Instructions to follow
Nothing in the data may be altered; copy it all exactly.

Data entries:
________
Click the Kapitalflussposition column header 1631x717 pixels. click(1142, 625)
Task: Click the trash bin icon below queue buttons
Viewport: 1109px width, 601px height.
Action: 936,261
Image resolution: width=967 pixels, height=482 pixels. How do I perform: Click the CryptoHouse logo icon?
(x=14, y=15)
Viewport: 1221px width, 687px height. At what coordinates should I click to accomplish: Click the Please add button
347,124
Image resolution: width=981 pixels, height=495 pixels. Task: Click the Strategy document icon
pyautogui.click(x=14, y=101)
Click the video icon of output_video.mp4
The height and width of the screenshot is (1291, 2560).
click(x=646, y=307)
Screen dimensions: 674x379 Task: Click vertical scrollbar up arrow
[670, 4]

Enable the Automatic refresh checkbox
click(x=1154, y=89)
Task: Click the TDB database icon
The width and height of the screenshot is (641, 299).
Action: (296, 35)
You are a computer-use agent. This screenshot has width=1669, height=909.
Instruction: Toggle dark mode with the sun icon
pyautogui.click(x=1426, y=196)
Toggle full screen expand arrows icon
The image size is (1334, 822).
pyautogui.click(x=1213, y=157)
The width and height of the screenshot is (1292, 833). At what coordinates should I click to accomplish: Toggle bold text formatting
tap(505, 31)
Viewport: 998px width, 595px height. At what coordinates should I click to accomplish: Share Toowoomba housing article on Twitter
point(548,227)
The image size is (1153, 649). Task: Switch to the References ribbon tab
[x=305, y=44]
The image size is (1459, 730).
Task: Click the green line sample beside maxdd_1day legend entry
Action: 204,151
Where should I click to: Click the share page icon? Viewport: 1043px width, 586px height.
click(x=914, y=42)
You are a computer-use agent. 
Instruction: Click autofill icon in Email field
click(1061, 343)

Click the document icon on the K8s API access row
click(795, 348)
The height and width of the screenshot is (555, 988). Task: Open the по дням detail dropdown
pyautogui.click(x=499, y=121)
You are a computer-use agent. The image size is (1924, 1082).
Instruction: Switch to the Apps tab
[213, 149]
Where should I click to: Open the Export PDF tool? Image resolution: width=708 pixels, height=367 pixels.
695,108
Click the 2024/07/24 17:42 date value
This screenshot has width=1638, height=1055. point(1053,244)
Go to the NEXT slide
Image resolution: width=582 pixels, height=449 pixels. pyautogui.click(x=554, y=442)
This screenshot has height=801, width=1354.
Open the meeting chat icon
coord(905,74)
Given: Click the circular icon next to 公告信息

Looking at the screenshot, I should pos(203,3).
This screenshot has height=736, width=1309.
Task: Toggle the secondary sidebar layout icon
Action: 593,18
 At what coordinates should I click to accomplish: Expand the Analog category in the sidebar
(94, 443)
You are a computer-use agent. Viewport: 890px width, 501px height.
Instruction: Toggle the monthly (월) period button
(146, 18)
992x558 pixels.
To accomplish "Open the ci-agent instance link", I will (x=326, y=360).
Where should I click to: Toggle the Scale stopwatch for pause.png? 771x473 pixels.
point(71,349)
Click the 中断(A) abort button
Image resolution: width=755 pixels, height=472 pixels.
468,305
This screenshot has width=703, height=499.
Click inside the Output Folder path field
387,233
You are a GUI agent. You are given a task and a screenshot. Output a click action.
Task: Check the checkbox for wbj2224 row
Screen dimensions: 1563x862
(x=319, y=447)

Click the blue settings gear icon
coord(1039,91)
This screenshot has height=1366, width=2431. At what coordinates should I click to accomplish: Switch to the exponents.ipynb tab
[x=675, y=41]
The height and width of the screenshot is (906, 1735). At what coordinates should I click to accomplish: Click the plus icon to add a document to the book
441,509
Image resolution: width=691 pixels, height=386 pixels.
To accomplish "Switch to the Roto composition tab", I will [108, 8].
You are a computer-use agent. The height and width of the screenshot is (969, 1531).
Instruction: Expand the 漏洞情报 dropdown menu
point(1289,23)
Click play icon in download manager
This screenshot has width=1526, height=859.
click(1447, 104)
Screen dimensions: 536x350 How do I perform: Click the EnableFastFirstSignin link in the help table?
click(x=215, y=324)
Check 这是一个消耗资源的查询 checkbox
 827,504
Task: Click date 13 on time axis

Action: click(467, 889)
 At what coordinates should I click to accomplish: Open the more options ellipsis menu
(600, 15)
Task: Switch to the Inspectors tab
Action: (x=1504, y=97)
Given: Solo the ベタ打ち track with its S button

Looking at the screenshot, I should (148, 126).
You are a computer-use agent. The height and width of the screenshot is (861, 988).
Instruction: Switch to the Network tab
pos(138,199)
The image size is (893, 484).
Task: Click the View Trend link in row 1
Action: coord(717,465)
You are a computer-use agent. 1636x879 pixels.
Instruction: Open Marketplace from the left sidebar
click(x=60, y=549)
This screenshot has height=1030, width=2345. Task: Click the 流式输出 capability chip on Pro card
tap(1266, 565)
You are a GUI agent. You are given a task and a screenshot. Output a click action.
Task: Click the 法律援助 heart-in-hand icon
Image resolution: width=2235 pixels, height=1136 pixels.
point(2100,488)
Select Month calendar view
________
Result
Click the Kapitalflussposition column header 1631x717 pixels. click(1142, 625)
Task: Click the trash bin icon below queue buttons
Viewport: 1109px width, 601px height.
Action: 936,261
Image resolution: width=967 pixels, height=482 pixels. How do I perform: Click the CryptoHouse logo icon?
(x=14, y=15)
Viewport: 1221px width, 687px height. At what coordinates should I click to accomplish: Click the Please add button
347,124
Image resolution: width=981 pixels, height=495 pixels. Task: Click the Strategy document icon
pyautogui.click(x=14, y=101)
Click the video icon of output_video.mp4
The height and width of the screenshot is (1291, 2560).
click(x=646, y=307)
Screen dimensions: 674x379 Task: Click vertical scrollbar up arrow
[670, 4]

Enable the Automatic refresh checkbox
click(x=1154, y=89)
Task: Click the TDB database icon
The width and height of the screenshot is (641, 299).
Action: (296, 35)
You are a computer-use agent. This screenshot has width=1669, height=909.
Instruction: Toggle dark mode with the sun icon
pyautogui.click(x=1426, y=196)
Toggle full screen expand arrows icon
The image size is (1334, 822).
pyautogui.click(x=1213, y=157)
The width and height of the screenshot is (1292, 833). At what coordinates should I click to accomplish: Toggle bold text formatting
tap(505, 31)
Viewport: 998px width, 595px height. At what coordinates should I click to accomplish: Share Toowoomba housing article on Twitter
point(548,227)
The image size is (1153, 649). Task: Switch to the References ribbon tab
[x=305, y=44]
The image size is (1459, 730).
Task: Click the green line sample beside maxdd_1day legend entry
Action: 204,151
Where should I click to: Click the share page icon? Viewport: 1043px width, 586px height.
click(x=914, y=42)
You are a computer-use agent. 
Instruction: Click autofill icon in Email field
click(1061, 343)

Click the document icon on the K8s API access row
click(795, 348)
The height and width of the screenshot is (555, 988). Task: Open the по дням detail dropdown
pyautogui.click(x=499, y=121)
You are a computer-use agent. The image size is (1924, 1082).
Instruction: Switch to the Apps tab
[213, 149]
Where should I click to: Open the Export PDF tool? Image resolution: width=708 pixels, height=367 pixels.
695,108
Click the 2024/07/24 17:42 date value
This screenshot has width=1638, height=1055. point(1053,244)
Go to the NEXT slide
Image resolution: width=582 pixels, height=449 pixels. pyautogui.click(x=554, y=442)
This screenshot has height=801, width=1354.
Open the meeting chat icon
coord(905,74)
Given: Click the circular icon next to 公告信息

Looking at the screenshot, I should pos(203,3).
This screenshot has height=736, width=1309.
Task: Toggle the secondary sidebar layout icon
Action: 593,18
 At what coordinates should I click to accomplish: Expand the Analog category in the sidebar
(94, 443)
You are a computer-use agent. Viewport: 890px width, 501px height.
Instruction: Toggle the monthly (월) period button
(146, 18)
992x558 pixels.
To accomplish "Open the ci-agent instance link", I will (x=326, y=360).
Where should I click to: Toggle the Scale stopwatch for pause.png? 771x473 pixels.
point(71,349)
Click the 中断(A) abort button
Image resolution: width=755 pixels, height=472 pixels.
468,305
This screenshot has width=703, height=499.
Click inside the Output Folder path field
387,233
You are a GUI agent. You are given a task and a screenshot. Output a click action.
Task: Check the checkbox for wbj2224 row
Screen dimensions: 1563x862
(x=319, y=447)

Click the blue settings gear icon
coord(1039,91)
This screenshot has height=1366, width=2431. At what coordinates should I click to accomplish: Switch to the exponents.ipynb tab
[x=675, y=41]
The height and width of the screenshot is (906, 1735). At what coordinates should I click to accomplish: Click the plus icon to add a document to the book
441,509
Image resolution: width=691 pixels, height=386 pixels.
To accomplish "Switch to the Roto composition tab", I will [108, 8].
You are a computer-use agent. The height and width of the screenshot is (969, 1531).
Instruction: Expand the 漏洞情报 dropdown menu
point(1289,23)
Click play icon in download manager
This screenshot has width=1526, height=859.
click(1447, 104)
Screen dimensions: 536x350 How do I perform: Click the EnableFastFirstSignin link in the help table?
click(x=215, y=324)
Check 这是一个消耗资源的查询 checkbox
 827,504
Task: Click date 13 on time axis

Action: click(467, 889)
 At what coordinates should I click to accomplish: Open the more options ellipsis menu
(600, 15)
Task: Switch to the Inspectors tab
Action: (x=1504, y=97)
Given: Solo the ベタ打ち track with its S button

Looking at the screenshot, I should (148, 126).
You are a computer-use agent. The height and width of the screenshot is (861, 988).
Instruction: Switch to the Network tab
pos(138,199)
The image size is (893, 484).
Task: Click the View Trend link in row 1
Action: coord(717,465)
You are a computer-use agent. 1636x879 pixels.
Instruction: Open Marketplace from the left sidebar
click(x=60, y=549)
This screenshot has height=1030, width=2345. Task: Click the 流式输出 capability chip on Pro card
tap(1266, 565)
You are a GUI agent. You are given a task and a screenshot. Output a click action.
Task: Click the 法律援助 heart-in-hand icon
Image resolution: width=2235 pixels, height=1136 pixels.
point(2100,488)
Select Month calendar view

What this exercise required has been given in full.